La razonabilidad de la fe en Dios
Queridos hermanos y hermanas:
Avanzamos en este Año de la
fe llevando en nuestro corazón la esperanza de redescubrir cuánta
alegría hay en creer y de volver a encontrar el entusiasmo de comunicar a todos
las verdades de la fe. Estas verdades no son un simple mensaje sobre Dios, una
información particular sobre Él. Expresan el acontecimiento del encuentro de
Dios con los hombres, encuentro salvífico y liberador que realiza las
aspiraciones más profundas del hombre, sus anhelos de paz, de fraternidad, de
amor. La fe lleva a descubrir que el encuentro con Dios valora, perfecciona y
eleva cuanto hay de verdadero, de bueno y de bello en el hombre. Es así que,
mientras Dios se revela y se deja conocer, el hombre llega a saber quién es
Dios, y conociéndole se descubre a sí mismo, su proprio origen, su destino, la
grandeza y la dignidad de la vida humana.

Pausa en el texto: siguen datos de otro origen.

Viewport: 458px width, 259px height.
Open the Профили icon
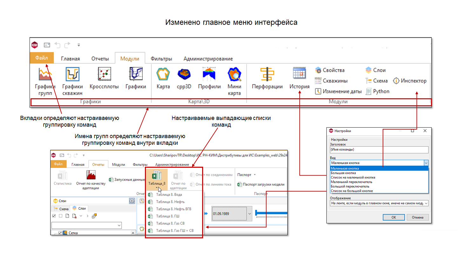[x=209, y=74]
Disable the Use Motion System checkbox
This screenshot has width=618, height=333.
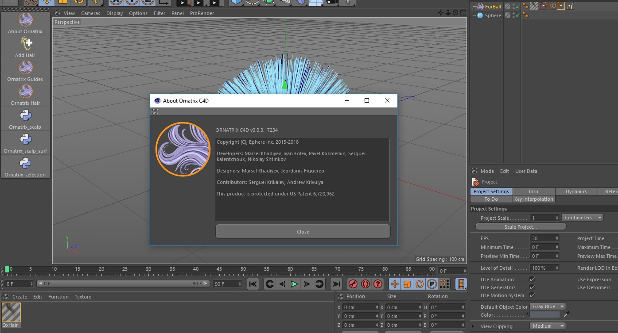coord(532,295)
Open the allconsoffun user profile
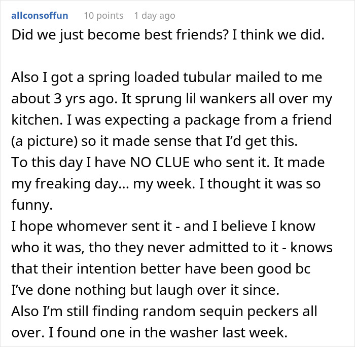The image size is (355, 347). pyautogui.click(x=40, y=15)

La fe permite un saber auténtico sobre Dios que involucra toda la persona
humana: es un «saber», esto es, un conocer que da sabor a la vida, un gusto
nuevo de existir, un modo alegre de estar en el mundo. La fe se expresa en el
don de sí por los demás, en la fraternidad que hace solidarios, capaces de amar,
venciendo la soledad que entristece. Este conocimiento de Dios a través de la fe
no es por ello sólo intelectual, sino vital. Es el conocimiento de Dios-Amor,
gracias a su mismo amor. El amor de Dios además hace ver, abre los ojos, permite
conocer toda la realidad, mas allá de las estrechas perspectivas del
individualismo y del subjetivismo que desorientan las conciencias. El
conocimiento de Dios es por ello experiencia de fe e implica, al mismo tiempo,
un camino intelectual y moral: alcanzados en lo profundo por la presencia del
Espíritu de Jesús en nosotros, superamos los horizontes de nuestros egoísmos y
nos abrimos a los verdaderos valores de la existencia.

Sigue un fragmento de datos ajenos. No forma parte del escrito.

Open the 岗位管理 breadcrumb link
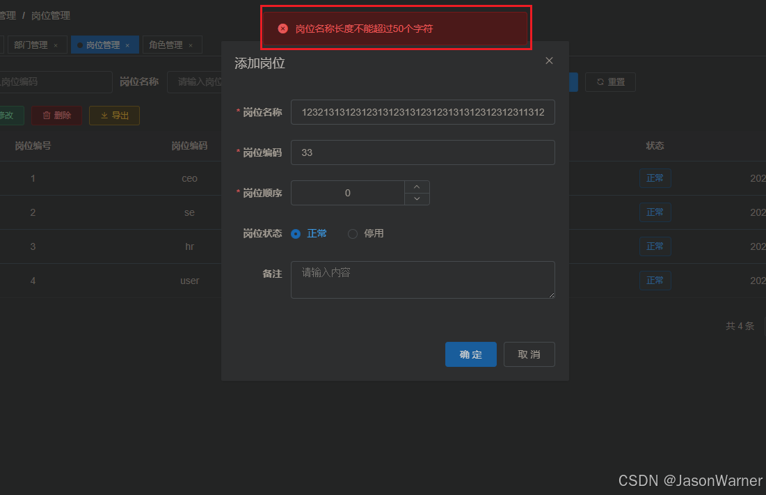The image size is (766, 495). pyautogui.click(x=50, y=15)
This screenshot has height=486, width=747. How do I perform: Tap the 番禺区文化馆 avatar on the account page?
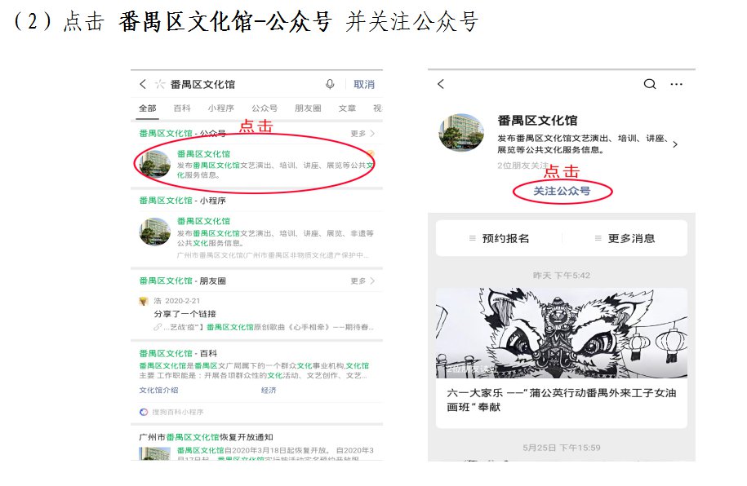(460, 132)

En la catequesis de hoy quisiera detenerme en la razonabilidad de la fe en
Dios. La tradición católica, desde el inicio, ha rechazado el llamado fideísmo,
que es la voluntad de creer contra la razón. Credo quia absurdum (creo
porque es absurdo) no es fórmula que interprete la fe católica. Dios, en efecto,
no es absurdo, sino que es misterio. El misterio, a su vez, no es irracional,
sino sobreabundancia de sentido, de significado, de verdad. Si, contemplando el
misterio, la razón ve oscuridad, no es porque en el misterio no haya luz, sino
más bien porque hay demasiada. Es como cuando los ojos del hombre se dirigen
directamente al sol para mirarlo: sólo ven tinieblas; pero ¿quién diría que el
sol no es luminoso, es más, la fuente de la luz? La fe permite contemplar el
«sol», a Dios, porque es acogida de su revelación en la historia y, por decirlo
así, recibe verdaderamente toda la luminosidad del misterio de Dios,
reconociendo el gran milagro: Dios se ha acercado al hombre, se ha ofrecido a su
conocimiento, condescendiendo con el límite creatural de su razón (cf. Conc. Ec.
Vat. II, Const. dogm. Dei
Verbum, 13). Al mismo tiempo, Dios, con su gracia, ilumina la razón, le
abre horizontes nuevos, inconmensurables e infinitos. Por esto la fe constituye
un estímulo a buscar siempre, a nunca detenerse y a no aquietarse jamás en el
descubrimiento inexhausto de la verdad y de la realidad. Es falso el prejuicio
de ciertos pensadores modernos según los cuales la razón humana estaría como
bloqueada por los dogmas de la fe. Es verdad exactamente lo contrario, como han
demostrado los grandes maestros de la tradición católica. San Agustín, antes de
su conversión, busca con gran inquietud la verdad a través de todas las
filosofías disponibles, hallándolas todas insatisfactorias. Su fatigosa búsqueda
racional es para él una pedagogía significativa para el encuentro con la Verdad
de Cristo. Cuando dice: «comprende para creer y cree para comprender»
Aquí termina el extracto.